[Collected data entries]
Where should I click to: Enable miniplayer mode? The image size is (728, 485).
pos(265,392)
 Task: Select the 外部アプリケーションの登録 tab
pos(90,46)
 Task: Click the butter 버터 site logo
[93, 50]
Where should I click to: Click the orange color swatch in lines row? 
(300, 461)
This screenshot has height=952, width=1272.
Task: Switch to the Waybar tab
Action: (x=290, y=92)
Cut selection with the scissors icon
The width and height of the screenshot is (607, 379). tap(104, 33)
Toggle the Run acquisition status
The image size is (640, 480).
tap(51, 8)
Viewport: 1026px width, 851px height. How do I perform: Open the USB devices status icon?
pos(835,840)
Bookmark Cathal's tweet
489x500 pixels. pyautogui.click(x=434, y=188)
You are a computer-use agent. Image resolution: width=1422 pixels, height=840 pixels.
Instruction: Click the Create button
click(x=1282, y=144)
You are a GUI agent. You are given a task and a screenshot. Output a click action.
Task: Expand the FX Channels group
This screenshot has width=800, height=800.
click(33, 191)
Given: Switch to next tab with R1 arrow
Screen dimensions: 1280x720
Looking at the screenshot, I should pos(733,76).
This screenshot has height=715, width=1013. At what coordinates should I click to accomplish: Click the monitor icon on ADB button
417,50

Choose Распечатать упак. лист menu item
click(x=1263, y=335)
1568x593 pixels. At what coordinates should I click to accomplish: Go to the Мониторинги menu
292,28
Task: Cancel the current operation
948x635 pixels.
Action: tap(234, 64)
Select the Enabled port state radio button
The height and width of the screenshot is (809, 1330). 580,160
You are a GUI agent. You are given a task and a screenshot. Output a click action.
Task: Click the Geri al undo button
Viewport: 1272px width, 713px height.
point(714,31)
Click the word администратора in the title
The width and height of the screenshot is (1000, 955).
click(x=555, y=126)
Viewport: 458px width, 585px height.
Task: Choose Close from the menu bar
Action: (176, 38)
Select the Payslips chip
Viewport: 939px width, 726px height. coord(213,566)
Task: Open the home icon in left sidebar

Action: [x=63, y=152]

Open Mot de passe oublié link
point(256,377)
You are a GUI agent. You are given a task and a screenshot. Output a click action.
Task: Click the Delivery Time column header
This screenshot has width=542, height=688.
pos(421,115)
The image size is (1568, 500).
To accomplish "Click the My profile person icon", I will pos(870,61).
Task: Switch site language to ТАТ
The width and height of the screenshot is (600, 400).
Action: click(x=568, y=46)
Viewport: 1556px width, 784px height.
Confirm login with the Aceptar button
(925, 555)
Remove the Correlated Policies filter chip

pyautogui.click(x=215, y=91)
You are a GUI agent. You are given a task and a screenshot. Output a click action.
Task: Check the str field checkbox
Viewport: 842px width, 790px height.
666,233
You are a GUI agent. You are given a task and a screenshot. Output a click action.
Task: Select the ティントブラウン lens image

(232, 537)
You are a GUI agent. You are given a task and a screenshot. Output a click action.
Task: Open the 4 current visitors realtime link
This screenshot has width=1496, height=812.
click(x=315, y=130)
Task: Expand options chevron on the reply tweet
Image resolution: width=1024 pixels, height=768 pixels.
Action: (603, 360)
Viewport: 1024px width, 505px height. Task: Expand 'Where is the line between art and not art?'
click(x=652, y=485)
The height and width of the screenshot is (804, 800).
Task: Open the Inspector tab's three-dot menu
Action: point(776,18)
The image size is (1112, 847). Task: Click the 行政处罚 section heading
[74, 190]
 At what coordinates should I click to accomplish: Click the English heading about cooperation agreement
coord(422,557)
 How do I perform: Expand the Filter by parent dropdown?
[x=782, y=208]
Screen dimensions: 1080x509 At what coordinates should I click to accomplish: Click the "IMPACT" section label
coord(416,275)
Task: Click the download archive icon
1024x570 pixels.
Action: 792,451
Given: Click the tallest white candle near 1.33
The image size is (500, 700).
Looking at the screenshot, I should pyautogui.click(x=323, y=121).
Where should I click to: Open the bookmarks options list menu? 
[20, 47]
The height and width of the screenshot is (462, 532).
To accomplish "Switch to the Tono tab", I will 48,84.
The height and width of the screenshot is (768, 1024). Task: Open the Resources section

• [About this task] What is needed is an exact transcription of all the data.

• [Expected answer]
Where should I click to: Enable miniplayer mode? The image size is (728, 485).
pos(265,392)
 Task: Select the 外部アプリケーションの登録 tab
pos(90,46)
 Task: Click the butter 버터 site logo
[93, 50]
Where should I click to: Click the orange color swatch in lines row? 
(300, 461)
This screenshot has height=952, width=1272.
Task: Switch to the Waybar tab
Action: (x=290, y=92)
Cut selection with the scissors icon
The width and height of the screenshot is (607, 379). tap(104, 33)
Toggle the Run acquisition status
The image size is (640, 480).
tap(51, 8)
Viewport: 1026px width, 851px height. How do I perform: Open the USB devices status icon?
pos(835,840)
Bookmark Cathal's tweet
489x500 pixels. pyautogui.click(x=434, y=188)
You are a computer-use agent. Image resolution: width=1422 pixels, height=840 pixels.
Instruction: Click the Create button
click(x=1282, y=144)
You are a GUI agent. You are given a task and a screenshot. Output a click action.
Task: Expand the FX Channels group
This screenshot has width=800, height=800.
click(33, 191)
Given: Switch to next tab with R1 arrow
Screen dimensions: 1280x720
Looking at the screenshot, I should pos(733,76).
This screenshot has height=715, width=1013. At what coordinates should I click to accomplish: Click the monitor icon on ADB button
417,50

Choose Распечатать упак. лист menu item
click(x=1263, y=335)
1568x593 pixels. At what coordinates should I click to accomplish: Go to the Мониторинги menu
292,28
Task: Cancel the current operation
948x635 pixels.
Action: tap(234, 64)
Select the Enabled port state radio button
The height and width of the screenshot is (809, 1330). 580,160
You are a GUI agent. You are given a task and a screenshot. Output a click action.
Task: Click the Geri al undo button
Viewport: 1272px width, 713px height.
point(714,31)
Click the word администратора in the title
The width and height of the screenshot is (1000, 955).
click(x=555, y=126)
Viewport: 458px width, 585px height.
Task: Choose Close from the menu bar
Action: (176, 38)
Select the Payslips chip
Viewport: 939px width, 726px height. coord(213,566)
Task: Open the home icon in left sidebar

Action: [x=63, y=152]

Open Mot de passe oublié link
point(256,377)
You are a GUI agent. You are given a task and a screenshot. Output a click action.
Task: Click the Delivery Time column header
This screenshot has width=542, height=688.
pos(421,115)
The image size is (1568, 500).
To accomplish "Click the My profile person icon", I will pos(870,61).
Task: Switch site language to ТАТ
The width and height of the screenshot is (600, 400).
Action: click(x=568, y=46)
Viewport: 1556px width, 784px height.
Confirm login with the Aceptar button
(925, 555)
Remove the Correlated Policies filter chip

pyautogui.click(x=215, y=91)
You are a GUI agent. You are given a task and a screenshot. Output a click action.
Task: Check the str field checkbox
Viewport: 842px width, 790px height.
666,233
You are a GUI agent. You are given a task and a screenshot. Output a click action.
Task: Select the ティントブラウン lens image

(232, 537)
You are a GUI agent. You are given a task and a screenshot. Output a click action.
Task: Open the 4 current visitors realtime link
This screenshot has width=1496, height=812.
click(x=315, y=130)
Task: Expand options chevron on the reply tweet
Image resolution: width=1024 pixels, height=768 pixels.
Action: (603, 360)
Viewport: 1024px width, 505px height. Task: Expand 'Where is the line between art and not art?'
click(x=652, y=485)
The height and width of the screenshot is (804, 800).
Task: Open the Inspector tab's three-dot menu
Action: point(776,18)
The image size is (1112, 847). Task: Click the 行政处罚 section heading
[74, 190]
 At what coordinates should I click to accomplish: Click the English heading about cooperation agreement
coord(422,557)
 How do I perform: Expand the Filter by parent dropdown?
[x=782, y=208]
Screen dimensions: 1080x509 At what coordinates should I click to accomplish: Click the "IMPACT" section label
coord(416,275)
Task: Click the download archive icon
1024x570 pixels.
Action: 792,451
Given: Click the tallest white candle near 1.33
The image size is (500, 700).
Looking at the screenshot, I should pyautogui.click(x=323, y=121).
Where should I click to: Open the bookmarks options list menu? 
[20, 47]
The height and width of the screenshot is (462, 532).
To accomplish "Switch to the Tono tab", I will 48,84.
The height and width of the screenshot is (768, 1024). Task: Open the Resources section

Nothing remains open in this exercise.